Para que o médico em formação possa exercer a ética na futura prática profissional é necessário que o ensino médico incentive uma transição. A formação médica não pode ser vista como mera continuação do modelo de ensino médio e pré-vestibular, onde se estimula o armazenamento de um máximo de fatos mais ou menos relacionados na memória de curto prazo para serem descarregados em provas escritas, as quais tendem a avaliar mais esta capacidade do que qualquer outra coisa. Outrossim, deve-se estimular o raciocínio lógico e multidisciplinar, a reflexão sobre a inserção e a função social da medicina e o desenvolvimento da capacidade de análise crítica e fortalecimento e desenvolvimento fundamental de valores e posturas a serem adotadas no exercício da medicina, incluindo-se a valorização das técnicas básicas em medicina, em qualquer nível de atenção à saúde, tais como a relação médico-paciente, a anamnese e o exame físico.
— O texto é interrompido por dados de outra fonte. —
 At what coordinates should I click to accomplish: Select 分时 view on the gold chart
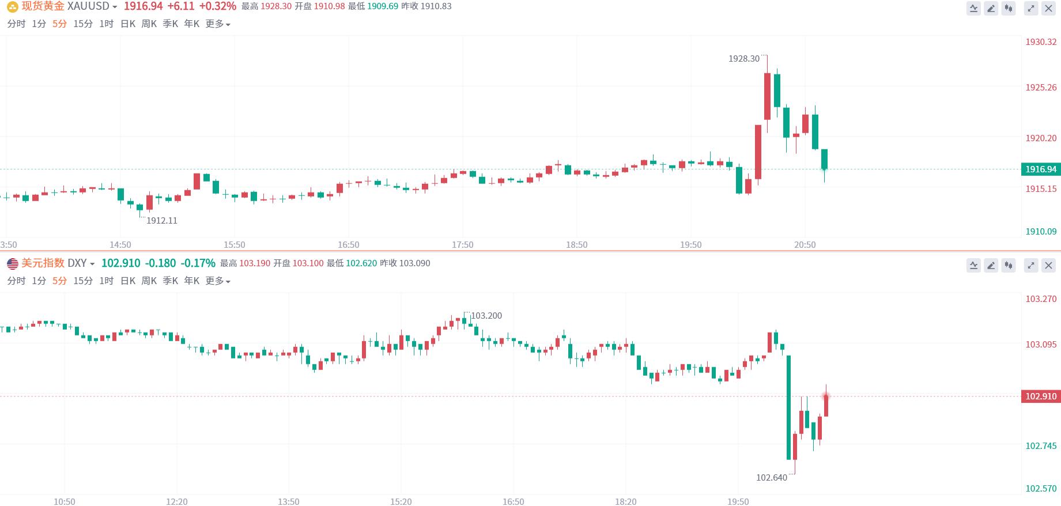tap(16, 24)
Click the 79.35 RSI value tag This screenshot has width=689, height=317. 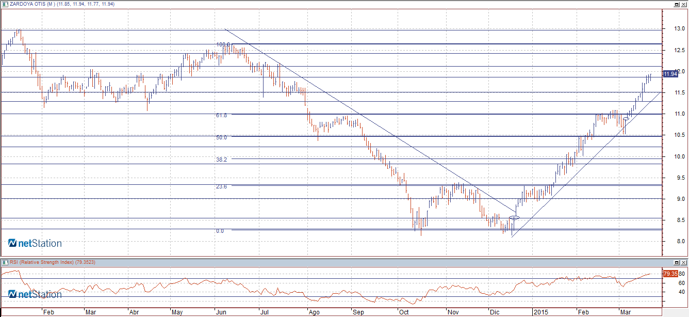669,274
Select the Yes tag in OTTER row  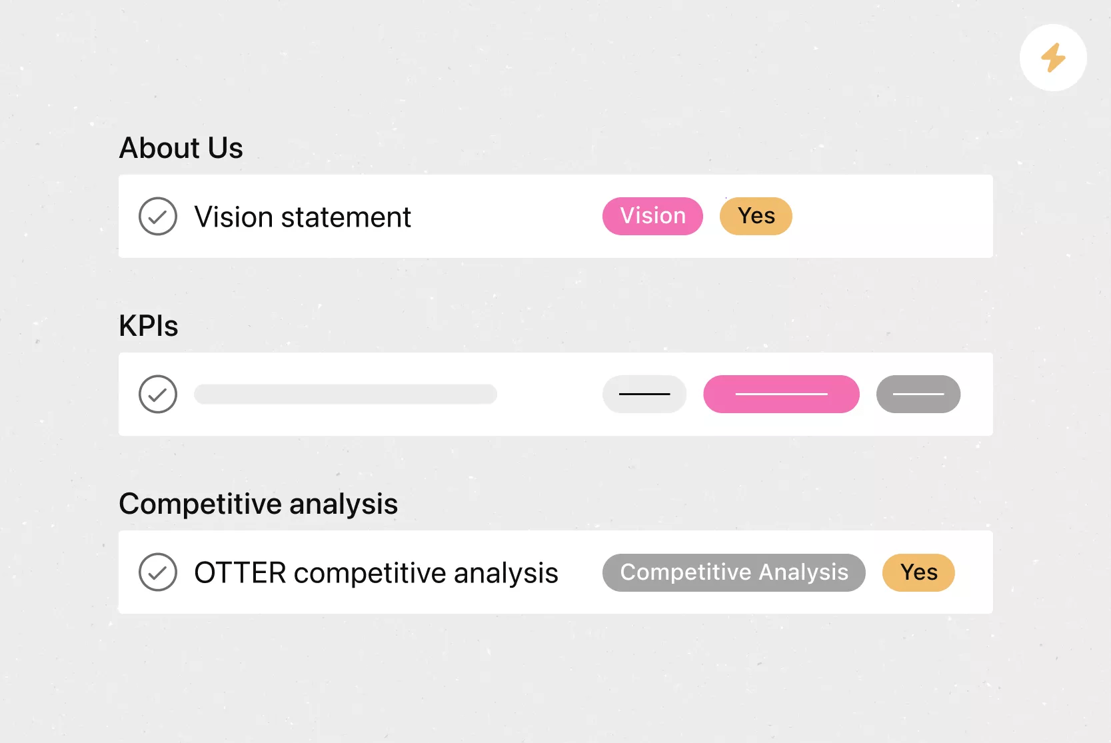918,572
Além disto, o futuro médico deve se transformar do mero imitador do ambiente que o cerca a determinado momento a um indíviduo capaz de tomar decisões baseando-se tanto nos fatores envolvendo o paciente em questão, o seu próprio conhecimento científico, quanto no seu saber ético e nas convicções adquiridas através da análise das atitudes dos seus preceptores e da literatura.
Para tanto, há que se difundir ativamente a consciência de que para o exercício de uma medicina de qualidade é indispensável a capacidade da análise crítica, condição sine qua non à habilidade de destilação do que é realmente benéfico ao paciente e à saúde pública entre as variaveis de comportamento médico que encontramos no dia-a-dia. Somente assim estará armado para produzir uma medicina qualitativamente elevada em meio ao caos de saúde pública e privada que vivemos. E somente assim será possível progredir de uma medicina paliativa, onde médicos tratam apenas os sintomas mais proeminentes e, quando muito, uma doença agudamente manifesta, para uma medicina onde o médico realize intervenções que realmente exerçam impacto sobre a saúde individual e coletiva.
Enfim, a ética não pode ser passiva no campo da medicina, mas depende de intervenções ativas pelos médicos a nível dos cuidados médicos individuais despensados ao paciente, a nível das relações entre colegas e outros profissionais de saúde, das instituições de Saúde e a nível da sociedade em geral, pois somente assim permite a aplicação dos recursos científicos e tecnológicos hoje disponíveis, de modo a efetivamente aumentar a qualidade dos serviços médicos prestados.